A few days ago Dr. John Carroll posted a column in the Peoria Journal Star about his experiences in Pestel. Then he withdrew the column and I deleted my excerpt and link to it. Evidently the problem has been sorted out and he's re-posted Cholera and Blame in Rural Haiti. Excerpt:
During the last several weeks I have lived with very poor Haitians in the mountains of Pestel and I felt filthy. I didn’t take a real shower in 10 days. But I had fairly clean water to drink…which is a luxury that tens of thousands of Haitians surrounding me in the mountains do not have.
And if all of this doesn’t sound bad enough, some of the Haitian nurses staffing cholera treatment units in Pestel had not received a salary from the Haitian government since September, 2011. I would not think that would encourage their spirits. But these nurses came to work anyway. Taking good care of a sick cholera patient is difficult nursing work.
And these Haitian nurses make a grand total of 300 dollars US per month. Why were they not paid? The Haitian doctor in charge of the whole Pestel Commune was pleading that his nurses get paid. And so we went to bat for the Haitian nurses at a “high level” and the salaries they were owed for the last three months was paid to them almost immediately. I wonder what the problem was?
And how about the Haitian hospital in the village of Pestel? It is a Haitian government hospital. And it is absolutely horrible. It is an embarrassment. There are five broken down beds serving about 80,000 people in the Pestel area. There are a couple of Haitian doctors and one Cuban doctor that staff the outpatient clinic at the hospital. The head doctor shook his head and showed me the ancient rusty green oxygen tanks that don’t function in the corner of the room where our newly admitted 58-year-old lady in florid heart failure died in front of us.

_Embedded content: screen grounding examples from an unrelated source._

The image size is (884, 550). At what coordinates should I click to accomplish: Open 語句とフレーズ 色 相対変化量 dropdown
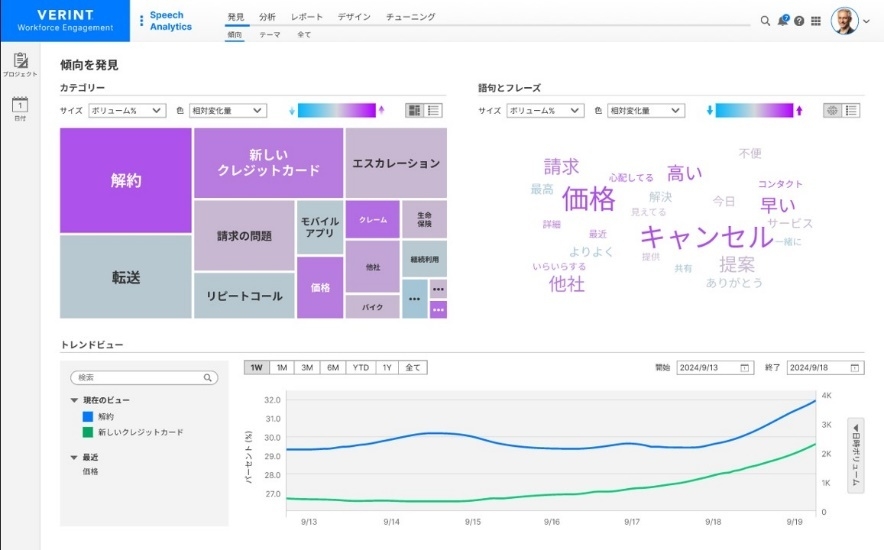click(x=645, y=111)
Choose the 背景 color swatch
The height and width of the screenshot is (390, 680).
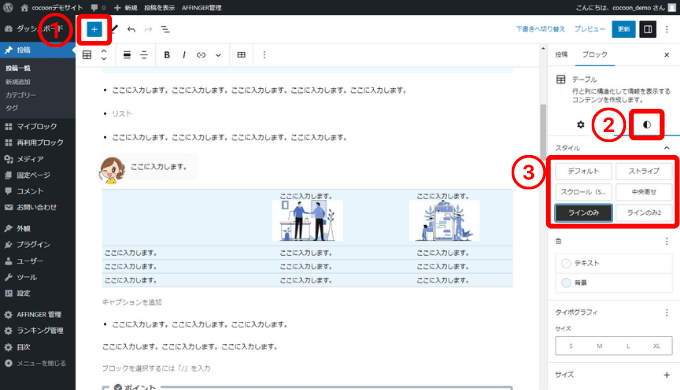566,283
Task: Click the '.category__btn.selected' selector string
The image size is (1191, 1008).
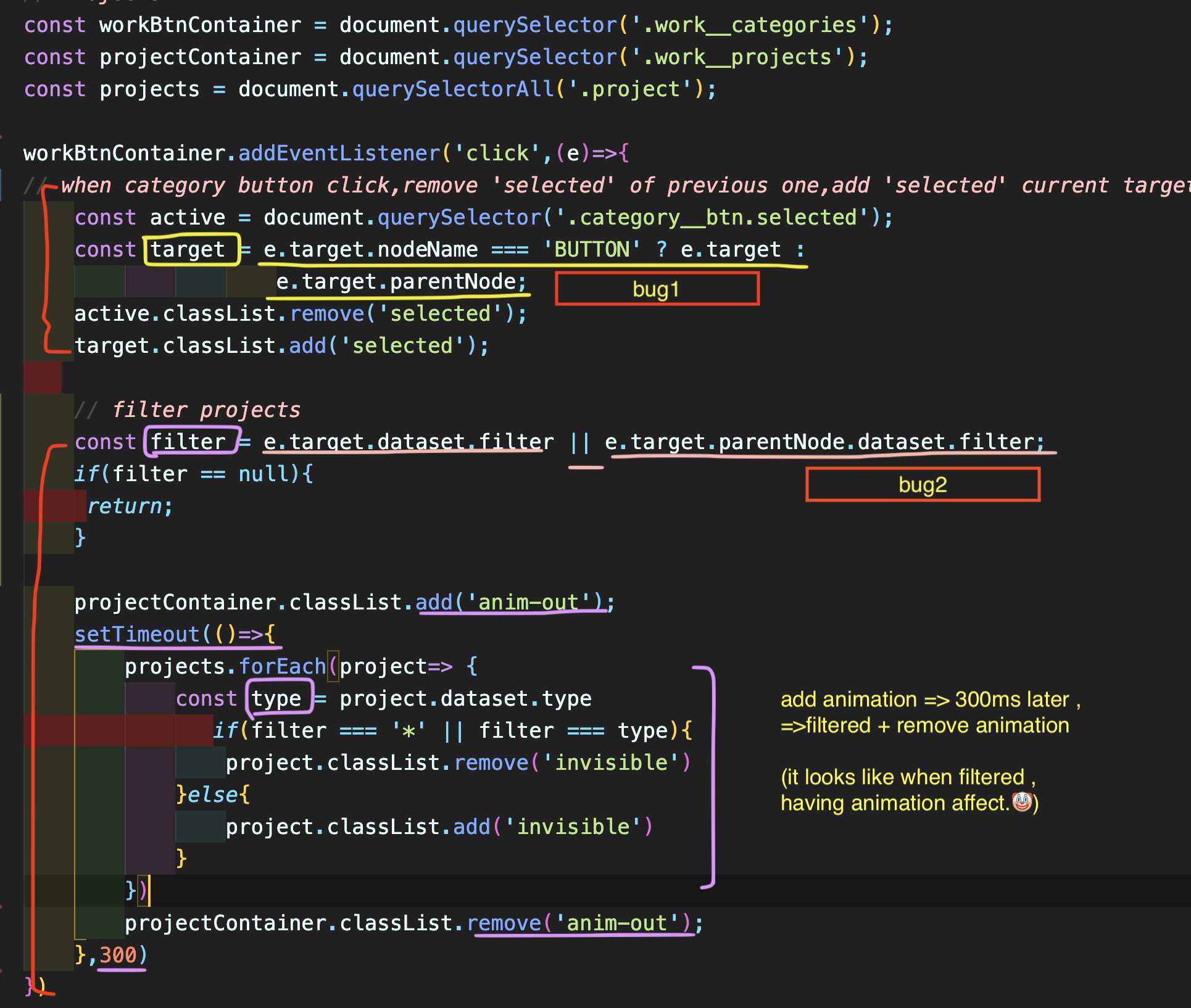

And the cholera tent is despicable at the Pestel hospital. I don’t have adequate words to describe its filth and the misery inside of it.
And even if I had “adequate words” to describe the misery on the ground in Pestel, I started to have uninvited visitors at night asking me where my documented permission was that stated I could work in Pestel. And I was told my posts on the internet needed to be read by the powers that be BEFORE I posted them. And I was told NOT to take more photographs.
So along with the poor Haitians who don’t wash their hands in clean water, the messenger in the mountains became a problem too.
With cholera in Haiti, someone always needs to be blamed.